● **Problem to work on**: Transcribe the listing precisely, entry by entry.

● **Supplied entries**:
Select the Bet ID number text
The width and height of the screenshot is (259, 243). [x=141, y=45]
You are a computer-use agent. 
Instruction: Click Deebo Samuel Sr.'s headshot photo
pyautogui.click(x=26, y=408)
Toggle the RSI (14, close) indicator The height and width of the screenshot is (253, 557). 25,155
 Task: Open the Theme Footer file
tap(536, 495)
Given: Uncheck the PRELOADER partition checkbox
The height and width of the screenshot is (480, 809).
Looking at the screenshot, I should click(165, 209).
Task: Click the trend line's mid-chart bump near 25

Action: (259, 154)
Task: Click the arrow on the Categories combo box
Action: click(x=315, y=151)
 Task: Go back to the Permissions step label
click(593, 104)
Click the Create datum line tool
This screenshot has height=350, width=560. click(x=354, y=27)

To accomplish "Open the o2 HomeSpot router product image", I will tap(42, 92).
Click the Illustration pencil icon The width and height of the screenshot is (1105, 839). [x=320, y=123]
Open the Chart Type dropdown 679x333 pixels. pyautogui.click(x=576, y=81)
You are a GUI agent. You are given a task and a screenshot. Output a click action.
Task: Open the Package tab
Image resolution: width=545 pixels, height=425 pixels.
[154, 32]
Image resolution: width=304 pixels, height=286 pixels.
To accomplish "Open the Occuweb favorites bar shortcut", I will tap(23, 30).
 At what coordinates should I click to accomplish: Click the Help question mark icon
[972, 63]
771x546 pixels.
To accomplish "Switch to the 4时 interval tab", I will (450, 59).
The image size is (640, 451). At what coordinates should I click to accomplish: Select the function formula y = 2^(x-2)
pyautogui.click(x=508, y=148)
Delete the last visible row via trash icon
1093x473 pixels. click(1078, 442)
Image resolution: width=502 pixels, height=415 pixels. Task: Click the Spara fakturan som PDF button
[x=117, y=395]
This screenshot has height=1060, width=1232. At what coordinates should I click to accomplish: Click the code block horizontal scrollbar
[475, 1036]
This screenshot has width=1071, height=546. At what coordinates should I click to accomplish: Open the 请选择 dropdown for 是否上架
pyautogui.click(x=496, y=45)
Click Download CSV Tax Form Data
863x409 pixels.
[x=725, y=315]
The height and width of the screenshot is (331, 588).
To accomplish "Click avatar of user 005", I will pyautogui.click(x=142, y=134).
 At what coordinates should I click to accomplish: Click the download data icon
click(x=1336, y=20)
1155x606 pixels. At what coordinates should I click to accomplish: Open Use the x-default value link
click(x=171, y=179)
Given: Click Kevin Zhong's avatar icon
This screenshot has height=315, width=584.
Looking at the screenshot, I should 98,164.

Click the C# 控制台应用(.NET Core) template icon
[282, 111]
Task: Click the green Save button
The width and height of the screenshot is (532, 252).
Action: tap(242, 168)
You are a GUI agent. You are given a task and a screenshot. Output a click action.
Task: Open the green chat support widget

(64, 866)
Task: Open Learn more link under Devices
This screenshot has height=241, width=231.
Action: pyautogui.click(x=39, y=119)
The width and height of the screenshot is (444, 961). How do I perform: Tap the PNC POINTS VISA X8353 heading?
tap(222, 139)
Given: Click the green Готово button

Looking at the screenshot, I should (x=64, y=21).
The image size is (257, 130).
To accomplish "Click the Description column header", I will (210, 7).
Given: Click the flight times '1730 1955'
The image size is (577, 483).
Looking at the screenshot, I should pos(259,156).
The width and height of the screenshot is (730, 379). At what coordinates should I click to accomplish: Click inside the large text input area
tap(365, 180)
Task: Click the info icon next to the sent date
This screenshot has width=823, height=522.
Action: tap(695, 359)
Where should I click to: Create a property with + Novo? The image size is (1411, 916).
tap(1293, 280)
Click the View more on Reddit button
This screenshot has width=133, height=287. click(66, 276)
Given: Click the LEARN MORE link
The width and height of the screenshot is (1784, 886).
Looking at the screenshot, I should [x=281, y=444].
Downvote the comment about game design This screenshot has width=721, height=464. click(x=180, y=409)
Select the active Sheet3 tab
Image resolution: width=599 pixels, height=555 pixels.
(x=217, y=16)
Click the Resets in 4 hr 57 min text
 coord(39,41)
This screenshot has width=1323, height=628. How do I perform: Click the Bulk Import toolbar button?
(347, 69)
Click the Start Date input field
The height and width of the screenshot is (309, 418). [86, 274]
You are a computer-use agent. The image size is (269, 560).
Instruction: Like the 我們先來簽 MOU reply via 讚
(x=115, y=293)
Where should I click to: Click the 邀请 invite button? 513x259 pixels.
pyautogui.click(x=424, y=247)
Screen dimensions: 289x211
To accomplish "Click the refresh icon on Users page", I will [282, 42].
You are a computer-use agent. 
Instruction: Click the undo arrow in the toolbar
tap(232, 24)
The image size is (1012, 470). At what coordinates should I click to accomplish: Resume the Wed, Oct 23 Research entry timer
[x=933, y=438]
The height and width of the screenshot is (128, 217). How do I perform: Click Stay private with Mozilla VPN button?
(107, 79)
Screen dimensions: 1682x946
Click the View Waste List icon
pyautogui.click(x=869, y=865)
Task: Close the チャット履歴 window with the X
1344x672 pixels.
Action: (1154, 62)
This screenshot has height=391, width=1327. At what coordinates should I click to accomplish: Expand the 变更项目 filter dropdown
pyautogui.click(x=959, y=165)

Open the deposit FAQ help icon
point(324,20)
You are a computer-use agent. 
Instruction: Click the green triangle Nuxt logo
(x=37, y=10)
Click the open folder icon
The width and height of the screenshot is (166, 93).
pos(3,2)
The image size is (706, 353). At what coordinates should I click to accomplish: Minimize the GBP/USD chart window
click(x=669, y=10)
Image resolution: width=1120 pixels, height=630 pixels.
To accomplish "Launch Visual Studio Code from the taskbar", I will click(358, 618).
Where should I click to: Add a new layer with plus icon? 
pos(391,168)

● **Task response**:
Select the Bet ID number text
The width and height of the screenshot is (259, 243). [x=141, y=45]
You are a computer-use agent. 
Instruction: Click Deebo Samuel Sr.'s headshot photo
pyautogui.click(x=26, y=408)
Toggle the RSI (14, close) indicator The height and width of the screenshot is (253, 557). 25,155
 Task: Open the Theme Footer file
tap(536, 495)
Given: Uncheck the PRELOADER partition checkbox
The height and width of the screenshot is (480, 809).
Looking at the screenshot, I should click(165, 209).
Task: Click the trend line's mid-chart bump near 25

Action: (259, 154)
Task: Click the arrow on the Categories combo box
Action: click(x=315, y=151)
 Task: Go back to the Permissions step label
click(593, 104)
Click the Create datum line tool
This screenshot has height=350, width=560. click(x=354, y=27)

To accomplish "Open the o2 HomeSpot router product image", I will tap(42, 92).
Click the Illustration pencil icon The width and height of the screenshot is (1105, 839). [x=320, y=123]
Open the Chart Type dropdown 679x333 pixels. pyautogui.click(x=576, y=81)
You are a GUI agent. You are given a task and a screenshot. Output a click action.
Task: Open the Package tab
Image resolution: width=545 pixels, height=425 pixels.
[154, 32]
Image resolution: width=304 pixels, height=286 pixels.
To accomplish "Open the Occuweb favorites bar shortcut", I will tap(23, 30).
 At what coordinates should I click to accomplish: Click the Help question mark icon
[972, 63]
771x546 pixels.
To accomplish "Switch to the 4时 interval tab", I will (450, 59).
The image size is (640, 451). At what coordinates should I click to accomplish: Select the function formula y = 2^(x-2)
pyautogui.click(x=508, y=148)
Delete the last visible row via trash icon
1093x473 pixels. click(1078, 442)
Image resolution: width=502 pixels, height=415 pixels. Task: Click the Spara fakturan som PDF button
[x=117, y=395]
This screenshot has height=1060, width=1232. At what coordinates should I click to accomplish: Click the code block horizontal scrollbar
[475, 1036]
This screenshot has width=1071, height=546. At what coordinates should I click to accomplish: Open the 请选择 dropdown for 是否上架
pyautogui.click(x=496, y=45)
Click Download CSV Tax Form Data
863x409 pixels.
[x=725, y=315]
The height and width of the screenshot is (331, 588).
To accomplish "Click avatar of user 005", I will pyautogui.click(x=142, y=134).
 At what coordinates should I click to accomplish: Click the download data icon
click(x=1336, y=20)
1155x606 pixels. At what coordinates should I click to accomplish: Open Use the x-default value link
click(x=171, y=179)
Given: Click Kevin Zhong's avatar icon
This screenshot has height=315, width=584.
Looking at the screenshot, I should 98,164.

Click the C# 控制台应用(.NET Core) template icon
[282, 111]
Task: Click the green Save button
The width and height of the screenshot is (532, 252).
Action: tap(242, 168)
You are a GUI agent. You are given a task and a screenshot. Output a click action.
Task: Open the green chat support widget

(64, 866)
Task: Open Learn more link under Devices
This screenshot has height=241, width=231.
Action: pyautogui.click(x=39, y=119)
The width and height of the screenshot is (444, 961). How do I perform: Tap the PNC POINTS VISA X8353 heading?
tap(222, 139)
Given: Click the green Готово button

Looking at the screenshot, I should (x=64, y=21).
The image size is (257, 130).
To accomplish "Click the Description column header", I will (210, 7).
Given: Click the flight times '1730 1955'
The image size is (577, 483).
Looking at the screenshot, I should pos(259,156).
The width and height of the screenshot is (730, 379). At what coordinates should I click to accomplish: Click inside the large text input area
tap(365, 180)
Task: Click the info icon next to the sent date
This screenshot has width=823, height=522.
Action: tap(695, 359)
Where should I click to: Create a property with + Novo? The image size is (1411, 916).
tap(1293, 280)
Click the View more on Reddit button
This screenshot has width=133, height=287. click(66, 276)
Given: Click the LEARN MORE link
The width and height of the screenshot is (1784, 886).
Looking at the screenshot, I should [x=281, y=444].
Downvote the comment about game design This screenshot has width=721, height=464. click(x=180, y=409)
Select the active Sheet3 tab
Image resolution: width=599 pixels, height=555 pixels.
(x=217, y=16)
Click the Resets in 4 hr 57 min text
 coord(39,41)
This screenshot has width=1323, height=628. How do I perform: Click the Bulk Import toolbar button?
(347, 69)
Click the Start Date input field
The height and width of the screenshot is (309, 418). [86, 274]
You are a computer-use agent. The image size is (269, 560).
Instruction: Like the 我們先來簽 MOU reply via 讚
(x=115, y=293)
Where should I click to: Click the 邀请 invite button? 513x259 pixels.
pyautogui.click(x=424, y=247)
Screen dimensions: 289x211
To accomplish "Click the refresh icon on Users page", I will [282, 42].
You are a computer-use agent. 
Instruction: Click the undo arrow in the toolbar
tap(232, 24)
The image size is (1012, 470). At what coordinates should I click to accomplish: Resume the Wed, Oct 23 Research entry timer
[x=933, y=438]
The height and width of the screenshot is (128, 217). How do I perform: Click Stay private with Mozilla VPN button?
(107, 79)
Screen dimensions: 1682x946
Click the View Waste List icon
pyautogui.click(x=869, y=865)
Task: Close the チャット履歴 window with the X
1344x672 pixels.
Action: (1154, 62)
This screenshot has height=391, width=1327. At what coordinates should I click to accomplish: Expand the 变更项目 filter dropdown
pyautogui.click(x=959, y=165)

Open the deposit FAQ help icon
point(324,20)
You are a computer-use agent. 
Instruction: Click the green triangle Nuxt logo
(x=37, y=10)
Click the open folder icon
The width and height of the screenshot is (166, 93).
pos(3,2)
The image size is (706, 353). At what coordinates should I click to accomplish: Minimize the GBP/USD chart window
click(x=669, y=10)
Image resolution: width=1120 pixels, height=630 pixels.
To accomplish "Launch Visual Studio Code from the taskbar", I will click(358, 618).
Where should I click to: Add a new layer with plus icon? 
pos(391,168)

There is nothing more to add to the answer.